For Diggins, though, that's not a bad thing. The post-Olympics emotional drop-off can be dizzying for some athletes, and Diggins says going straight back into competition helps her return to normalcy. "You don't go off the edge of this adrenaline rollercoaster and then have nothing going on," she says. Which isn't to say it's not exhausting — "after racing six races at the games, my body was pretty tired," Diggins admits. Her recovery has included sleep and "a lot of chocolate."

The Beijing Olympics ended on a high note for Diggins. In her last race of the games, the 30-kilometer mass start, Diggins earned her first-ever silver medal (she already owns gold and bronze). It was the first time a non-European woman had medaled in the 30-kilometer, and it required an effort so taxing that Diggins collapsed after crossing the finish line. The image of the 30-year-old lying prone in the snow was indelible and perhaps a bit concerning, but she assures us that she was fine afterwards: "I needed to be helped out of there because I couldn't walk, but once I was able to come back to myself, I was OK."

Two nights earlier, Diggins had dealt with a bad bout of food poisoning that left her feeling "hollowed out and sick" one day prior to the race. "If the race had been a day earlier, I don't know if I would've been able to be on the start line," Diggins says. "It definitely rocked my confidence." She leaned on her team, family, and fiancé for support and says that just being able to race (to say nothing of medaling) was a "big moment."

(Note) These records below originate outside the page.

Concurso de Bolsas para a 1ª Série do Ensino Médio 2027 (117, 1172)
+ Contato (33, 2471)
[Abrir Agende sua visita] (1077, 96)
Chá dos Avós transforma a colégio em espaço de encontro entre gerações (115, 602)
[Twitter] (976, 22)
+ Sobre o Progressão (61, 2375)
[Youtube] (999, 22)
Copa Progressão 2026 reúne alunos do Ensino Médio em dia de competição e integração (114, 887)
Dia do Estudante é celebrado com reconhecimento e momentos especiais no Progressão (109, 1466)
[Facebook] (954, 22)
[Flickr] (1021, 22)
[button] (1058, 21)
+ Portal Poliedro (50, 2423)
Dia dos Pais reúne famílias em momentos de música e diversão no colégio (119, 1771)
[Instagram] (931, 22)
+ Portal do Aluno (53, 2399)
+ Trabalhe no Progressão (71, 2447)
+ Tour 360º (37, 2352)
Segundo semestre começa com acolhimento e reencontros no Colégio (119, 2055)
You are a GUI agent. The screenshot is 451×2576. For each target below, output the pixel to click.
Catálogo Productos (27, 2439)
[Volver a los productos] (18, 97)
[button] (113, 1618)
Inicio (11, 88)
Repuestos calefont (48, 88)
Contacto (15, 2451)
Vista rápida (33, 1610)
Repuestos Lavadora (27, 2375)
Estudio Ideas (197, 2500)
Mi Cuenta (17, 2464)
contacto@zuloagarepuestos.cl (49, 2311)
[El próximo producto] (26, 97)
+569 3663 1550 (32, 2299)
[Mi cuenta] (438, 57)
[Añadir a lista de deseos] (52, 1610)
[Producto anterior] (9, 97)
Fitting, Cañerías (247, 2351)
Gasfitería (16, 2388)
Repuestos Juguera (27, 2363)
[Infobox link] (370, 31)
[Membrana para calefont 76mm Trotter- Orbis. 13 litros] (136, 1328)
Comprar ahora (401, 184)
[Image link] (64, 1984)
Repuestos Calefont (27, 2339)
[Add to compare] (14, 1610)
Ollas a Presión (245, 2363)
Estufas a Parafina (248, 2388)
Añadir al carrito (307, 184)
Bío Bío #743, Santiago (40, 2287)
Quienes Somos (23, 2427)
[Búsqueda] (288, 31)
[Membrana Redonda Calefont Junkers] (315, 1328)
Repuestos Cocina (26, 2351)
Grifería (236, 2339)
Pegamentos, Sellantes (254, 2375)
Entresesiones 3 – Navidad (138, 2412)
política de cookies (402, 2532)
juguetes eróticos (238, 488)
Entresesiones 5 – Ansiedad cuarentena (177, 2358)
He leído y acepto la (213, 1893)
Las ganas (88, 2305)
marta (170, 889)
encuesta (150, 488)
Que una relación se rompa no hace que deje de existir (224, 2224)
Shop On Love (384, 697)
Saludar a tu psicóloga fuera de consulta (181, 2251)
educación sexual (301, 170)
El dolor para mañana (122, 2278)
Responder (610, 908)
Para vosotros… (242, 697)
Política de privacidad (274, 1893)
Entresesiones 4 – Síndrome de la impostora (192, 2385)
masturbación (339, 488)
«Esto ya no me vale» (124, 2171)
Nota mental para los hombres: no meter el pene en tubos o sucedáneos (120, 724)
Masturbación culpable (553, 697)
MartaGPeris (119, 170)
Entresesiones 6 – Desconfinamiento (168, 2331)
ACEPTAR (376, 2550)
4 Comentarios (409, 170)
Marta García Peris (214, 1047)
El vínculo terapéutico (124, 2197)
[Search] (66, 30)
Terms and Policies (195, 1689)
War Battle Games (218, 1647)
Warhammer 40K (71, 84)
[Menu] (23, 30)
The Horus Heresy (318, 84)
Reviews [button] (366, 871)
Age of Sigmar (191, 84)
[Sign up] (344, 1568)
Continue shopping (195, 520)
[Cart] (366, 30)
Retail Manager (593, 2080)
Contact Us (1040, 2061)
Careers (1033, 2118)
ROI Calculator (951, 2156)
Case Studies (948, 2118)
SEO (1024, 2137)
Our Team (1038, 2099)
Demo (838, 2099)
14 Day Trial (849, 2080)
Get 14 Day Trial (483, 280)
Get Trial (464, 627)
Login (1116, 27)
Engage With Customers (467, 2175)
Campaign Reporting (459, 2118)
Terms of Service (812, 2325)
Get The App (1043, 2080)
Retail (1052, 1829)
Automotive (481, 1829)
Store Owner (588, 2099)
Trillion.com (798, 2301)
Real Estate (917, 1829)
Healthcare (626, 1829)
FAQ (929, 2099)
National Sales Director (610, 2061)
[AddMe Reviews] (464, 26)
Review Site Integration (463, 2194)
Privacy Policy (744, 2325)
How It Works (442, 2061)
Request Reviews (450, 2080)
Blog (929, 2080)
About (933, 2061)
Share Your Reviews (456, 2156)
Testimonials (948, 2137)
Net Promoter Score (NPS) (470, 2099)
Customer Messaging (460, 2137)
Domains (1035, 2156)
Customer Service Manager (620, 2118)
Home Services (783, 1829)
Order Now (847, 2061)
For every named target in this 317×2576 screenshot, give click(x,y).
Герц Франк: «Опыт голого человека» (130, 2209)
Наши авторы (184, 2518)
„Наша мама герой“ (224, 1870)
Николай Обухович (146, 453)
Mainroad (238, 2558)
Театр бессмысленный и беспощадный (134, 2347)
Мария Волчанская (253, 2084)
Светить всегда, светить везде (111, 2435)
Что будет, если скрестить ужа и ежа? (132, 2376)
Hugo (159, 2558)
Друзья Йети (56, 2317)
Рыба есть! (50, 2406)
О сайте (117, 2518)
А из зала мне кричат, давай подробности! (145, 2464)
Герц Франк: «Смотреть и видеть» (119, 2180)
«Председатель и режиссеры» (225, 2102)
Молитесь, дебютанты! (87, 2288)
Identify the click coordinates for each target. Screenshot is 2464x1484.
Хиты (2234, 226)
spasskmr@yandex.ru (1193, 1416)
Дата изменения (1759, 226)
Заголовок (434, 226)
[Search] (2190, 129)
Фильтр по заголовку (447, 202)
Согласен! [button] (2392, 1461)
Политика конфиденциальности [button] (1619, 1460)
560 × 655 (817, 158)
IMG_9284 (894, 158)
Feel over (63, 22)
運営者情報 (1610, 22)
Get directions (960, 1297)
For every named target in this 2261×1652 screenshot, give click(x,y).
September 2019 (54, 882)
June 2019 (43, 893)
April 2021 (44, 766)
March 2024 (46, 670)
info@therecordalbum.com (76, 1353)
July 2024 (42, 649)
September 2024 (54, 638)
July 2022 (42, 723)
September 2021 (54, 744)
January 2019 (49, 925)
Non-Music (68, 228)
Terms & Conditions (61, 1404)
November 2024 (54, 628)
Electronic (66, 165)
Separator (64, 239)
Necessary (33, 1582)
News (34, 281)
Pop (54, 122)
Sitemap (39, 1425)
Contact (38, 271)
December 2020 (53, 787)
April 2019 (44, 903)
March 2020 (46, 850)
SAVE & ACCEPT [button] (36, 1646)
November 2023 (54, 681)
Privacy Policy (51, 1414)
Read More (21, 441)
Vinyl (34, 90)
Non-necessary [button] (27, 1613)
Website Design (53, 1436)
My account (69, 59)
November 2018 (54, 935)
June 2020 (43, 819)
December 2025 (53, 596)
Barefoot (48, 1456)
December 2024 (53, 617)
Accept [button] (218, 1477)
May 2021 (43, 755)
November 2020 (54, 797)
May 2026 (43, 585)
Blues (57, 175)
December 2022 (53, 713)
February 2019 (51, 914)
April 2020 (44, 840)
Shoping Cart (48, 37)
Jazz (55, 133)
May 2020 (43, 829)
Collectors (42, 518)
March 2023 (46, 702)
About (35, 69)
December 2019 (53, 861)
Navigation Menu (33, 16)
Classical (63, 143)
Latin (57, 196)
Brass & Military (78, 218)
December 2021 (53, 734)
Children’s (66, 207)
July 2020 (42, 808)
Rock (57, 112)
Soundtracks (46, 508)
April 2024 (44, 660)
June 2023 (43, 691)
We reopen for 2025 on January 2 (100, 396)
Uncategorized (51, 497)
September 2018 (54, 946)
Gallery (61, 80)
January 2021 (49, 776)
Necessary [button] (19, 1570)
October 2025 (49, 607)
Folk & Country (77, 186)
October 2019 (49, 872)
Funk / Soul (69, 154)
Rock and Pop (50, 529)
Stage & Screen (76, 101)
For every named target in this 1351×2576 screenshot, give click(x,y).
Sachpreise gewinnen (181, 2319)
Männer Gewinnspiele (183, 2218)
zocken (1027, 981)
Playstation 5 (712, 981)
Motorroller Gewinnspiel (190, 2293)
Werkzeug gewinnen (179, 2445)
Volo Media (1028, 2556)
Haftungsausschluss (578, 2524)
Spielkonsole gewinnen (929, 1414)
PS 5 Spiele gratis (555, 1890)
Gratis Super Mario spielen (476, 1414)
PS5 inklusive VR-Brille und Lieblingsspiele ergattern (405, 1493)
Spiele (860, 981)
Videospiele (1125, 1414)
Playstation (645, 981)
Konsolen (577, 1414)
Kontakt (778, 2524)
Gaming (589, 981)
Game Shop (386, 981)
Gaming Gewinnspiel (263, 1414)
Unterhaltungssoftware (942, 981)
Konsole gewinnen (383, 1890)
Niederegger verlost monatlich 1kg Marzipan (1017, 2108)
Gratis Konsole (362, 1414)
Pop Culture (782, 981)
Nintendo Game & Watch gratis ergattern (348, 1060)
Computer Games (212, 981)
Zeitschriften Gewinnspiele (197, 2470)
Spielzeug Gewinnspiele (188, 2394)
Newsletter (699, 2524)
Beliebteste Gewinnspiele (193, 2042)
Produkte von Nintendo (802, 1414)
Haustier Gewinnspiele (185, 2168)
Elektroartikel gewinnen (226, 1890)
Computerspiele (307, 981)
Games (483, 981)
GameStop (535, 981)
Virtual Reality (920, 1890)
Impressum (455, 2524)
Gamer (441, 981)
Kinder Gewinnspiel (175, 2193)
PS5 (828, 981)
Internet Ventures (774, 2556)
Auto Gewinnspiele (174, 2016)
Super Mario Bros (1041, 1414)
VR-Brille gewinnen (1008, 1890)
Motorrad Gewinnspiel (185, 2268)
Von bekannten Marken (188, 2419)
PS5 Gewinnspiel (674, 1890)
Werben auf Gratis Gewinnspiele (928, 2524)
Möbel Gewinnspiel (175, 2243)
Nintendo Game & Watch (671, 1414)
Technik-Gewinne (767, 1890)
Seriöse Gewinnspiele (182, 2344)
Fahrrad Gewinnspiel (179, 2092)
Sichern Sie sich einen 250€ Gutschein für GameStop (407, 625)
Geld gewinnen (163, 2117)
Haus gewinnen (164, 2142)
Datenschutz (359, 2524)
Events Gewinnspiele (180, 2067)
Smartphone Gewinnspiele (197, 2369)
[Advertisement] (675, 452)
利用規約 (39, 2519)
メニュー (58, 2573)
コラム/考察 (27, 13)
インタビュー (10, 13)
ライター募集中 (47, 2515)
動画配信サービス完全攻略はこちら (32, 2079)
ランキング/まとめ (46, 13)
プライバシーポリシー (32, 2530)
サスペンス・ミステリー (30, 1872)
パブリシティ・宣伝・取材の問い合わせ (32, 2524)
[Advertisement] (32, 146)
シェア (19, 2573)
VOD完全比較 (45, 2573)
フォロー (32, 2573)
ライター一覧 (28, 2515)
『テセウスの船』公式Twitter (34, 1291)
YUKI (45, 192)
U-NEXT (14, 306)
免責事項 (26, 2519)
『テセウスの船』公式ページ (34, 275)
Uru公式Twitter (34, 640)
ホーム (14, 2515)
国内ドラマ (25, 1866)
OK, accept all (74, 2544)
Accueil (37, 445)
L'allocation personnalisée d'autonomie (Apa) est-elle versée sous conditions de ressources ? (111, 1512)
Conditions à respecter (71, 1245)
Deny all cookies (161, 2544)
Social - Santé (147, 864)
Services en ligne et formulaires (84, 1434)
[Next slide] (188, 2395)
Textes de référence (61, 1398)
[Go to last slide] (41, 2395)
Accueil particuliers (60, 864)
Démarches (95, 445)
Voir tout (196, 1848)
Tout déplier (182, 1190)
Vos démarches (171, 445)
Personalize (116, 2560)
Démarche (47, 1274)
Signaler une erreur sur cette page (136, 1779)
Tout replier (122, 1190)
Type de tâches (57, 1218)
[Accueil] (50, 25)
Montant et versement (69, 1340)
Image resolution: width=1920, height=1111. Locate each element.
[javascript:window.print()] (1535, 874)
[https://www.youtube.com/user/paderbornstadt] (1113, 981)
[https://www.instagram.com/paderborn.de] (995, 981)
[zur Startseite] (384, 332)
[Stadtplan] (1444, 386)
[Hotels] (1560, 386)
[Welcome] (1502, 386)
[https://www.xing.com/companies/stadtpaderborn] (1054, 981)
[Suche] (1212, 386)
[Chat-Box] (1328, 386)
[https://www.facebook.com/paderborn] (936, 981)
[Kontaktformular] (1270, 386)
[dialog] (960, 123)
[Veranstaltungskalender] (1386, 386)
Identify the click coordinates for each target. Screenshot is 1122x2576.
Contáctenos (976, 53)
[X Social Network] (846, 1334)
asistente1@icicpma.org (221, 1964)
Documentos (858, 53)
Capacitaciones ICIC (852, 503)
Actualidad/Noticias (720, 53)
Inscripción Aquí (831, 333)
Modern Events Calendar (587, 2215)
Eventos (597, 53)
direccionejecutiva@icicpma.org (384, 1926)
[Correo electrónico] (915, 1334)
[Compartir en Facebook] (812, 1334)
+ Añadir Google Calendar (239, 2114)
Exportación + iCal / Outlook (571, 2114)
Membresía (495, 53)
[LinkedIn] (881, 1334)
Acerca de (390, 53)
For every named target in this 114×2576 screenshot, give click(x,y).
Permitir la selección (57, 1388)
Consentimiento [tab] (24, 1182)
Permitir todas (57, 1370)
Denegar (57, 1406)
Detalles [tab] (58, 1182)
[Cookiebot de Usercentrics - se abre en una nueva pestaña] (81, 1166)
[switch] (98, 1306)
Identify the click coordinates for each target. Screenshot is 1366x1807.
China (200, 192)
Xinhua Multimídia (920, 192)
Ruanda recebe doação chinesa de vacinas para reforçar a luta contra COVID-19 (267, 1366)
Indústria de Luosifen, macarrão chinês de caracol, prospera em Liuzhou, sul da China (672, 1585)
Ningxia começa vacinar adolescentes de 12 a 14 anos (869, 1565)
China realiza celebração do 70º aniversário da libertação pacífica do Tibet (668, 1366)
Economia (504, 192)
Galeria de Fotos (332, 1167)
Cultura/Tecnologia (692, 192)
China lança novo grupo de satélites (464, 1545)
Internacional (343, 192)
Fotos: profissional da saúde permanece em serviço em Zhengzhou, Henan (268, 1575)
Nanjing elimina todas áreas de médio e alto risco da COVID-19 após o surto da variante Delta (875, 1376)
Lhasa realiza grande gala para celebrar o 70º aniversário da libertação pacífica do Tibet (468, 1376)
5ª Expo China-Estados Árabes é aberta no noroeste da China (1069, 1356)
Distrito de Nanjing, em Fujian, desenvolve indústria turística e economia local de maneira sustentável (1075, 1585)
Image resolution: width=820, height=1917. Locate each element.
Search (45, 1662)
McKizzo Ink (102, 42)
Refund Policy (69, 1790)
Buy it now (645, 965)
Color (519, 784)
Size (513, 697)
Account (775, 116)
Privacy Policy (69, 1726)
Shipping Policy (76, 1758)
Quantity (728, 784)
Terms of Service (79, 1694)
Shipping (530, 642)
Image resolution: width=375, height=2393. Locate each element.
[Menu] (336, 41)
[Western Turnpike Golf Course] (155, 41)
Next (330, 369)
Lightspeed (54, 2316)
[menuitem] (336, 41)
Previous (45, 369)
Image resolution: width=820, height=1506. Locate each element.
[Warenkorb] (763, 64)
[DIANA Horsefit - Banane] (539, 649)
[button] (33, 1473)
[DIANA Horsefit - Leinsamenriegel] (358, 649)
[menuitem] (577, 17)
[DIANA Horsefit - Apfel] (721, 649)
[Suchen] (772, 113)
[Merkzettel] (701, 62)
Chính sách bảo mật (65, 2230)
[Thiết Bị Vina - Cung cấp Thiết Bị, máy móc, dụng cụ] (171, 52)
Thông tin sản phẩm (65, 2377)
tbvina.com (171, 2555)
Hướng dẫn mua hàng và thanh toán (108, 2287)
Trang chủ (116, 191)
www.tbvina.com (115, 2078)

That 30-kilometer race demanded more of her than Diggins knew she had to give. Her legs started cramping, the muscles around her knees "spasming" with 17 kilometers still to go. As her technique disintegrated and pain set in, Diggins fought to keep her mindset as positive as possible. "Every single downhill, I was giving myself a pep talk, saying, 'Nope, you can do this. Just use your arms. Use different parts of your body that don't hurt right now,'" she says. She describes the race as "mentally, one of the biggest battles I've ever had."

Diggins characterizes that silver-medal race as the hardest — and best — of her career so far. "It was, without a doubt, the deepest I've ever had to dig in my life," she says, and she found it empowering to know just how much she could overcome — even if collapsing at the finish line is not exactly an experience she would prefer to repeat: "Just to know that strength of mind is there is really empowering in every aspect of my life, and to know that strength of team is there."

If there's one thing Diggins knows, it's that success isn't defined by whether she wins a medal at the end of the race. "For me, it's always been a question of 'how do I want to feel when I cross the finish line?'" she says. That's what she asks herself when the going gets tough — when she can barely feel her legs, and her whole body aches. "I want to be able to cross the finish line and know, beyond a shadow of a doubt, that I gave it every single ounce of energy that I had," she says. "Because then I know, regardless of the result, I'm going to feel proud of going out there and putting my heart on the line."

That's why Diggins stays in a sport that asks so much of her, and that forces her to redefine her limitations. "It makes it easy for me to be willing to keep pushing and keep digging deeper if I know that's how I'm going to feel amazing about my race," she says. "When the question is 'well, should I back down a little bit, give up a little bit, or should I keep pushing?' It's a very easy question to answer."